Michel Hazanavicius takes up an audacious challenge with a comedy about the flip side of technological innovations. The Artist is a silent film in black and white that takes place in the era of the heyday of the grand Hollywood studios.
George Valentin (Jean Dujardin) is a silent film star for whom everything is coming up roses until the arrival of the talkies throws him a curve ball and threatens his career. Peppy Miller (Bérénice Béjo), a young extra, becomes a sensation while George Valentin is tossed onto the heap of forgotten has-beens. Their paths cross as they move in opposing directions, and their love story is strained by their divergent destinies.
In the early 1990s, Michel Hazanavicius made Le grand détournement (American Class or The Great Détournement), composed of excerpts from the great classics of American cinema, parodied with a number of voice-off commentaries. Ten years later, he was still borrowing from the codes of cinema, with a comic spy story: OSS 117, le Caire Nid d’espions (OSS Cairo, Nest of Spies), acclaimed by the critics. The Artist was filmed in Hollywood; the director, a real cinephile, aspired to join the ranks of films like Chaplin’s Modern Times or Singing in the rain by Stanley Donen and Gene Kelly, which also deals with the difficult transition between silent films and talkies. That did not prevent him from making a film that is rooted in its own times.
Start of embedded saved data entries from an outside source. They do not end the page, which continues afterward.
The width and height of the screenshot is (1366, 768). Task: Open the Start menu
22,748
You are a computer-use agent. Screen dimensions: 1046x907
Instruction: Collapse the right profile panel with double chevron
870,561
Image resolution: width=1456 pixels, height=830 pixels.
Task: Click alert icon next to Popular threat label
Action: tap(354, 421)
For his third collaboration with Jean Dujardin, the director gave him a role that allows him to express a wide range of emotions: “Silent film is a very emotional film genre, sensuous, because the fact of not being able to use dialogue forces you to tell things in a manner that is very essential and that relies purely on the sensations that you create.”
The film will be screened at 8:30 a.m., 2 p.m. and 7:30 p.m. in the Grand Théâtre Lumière.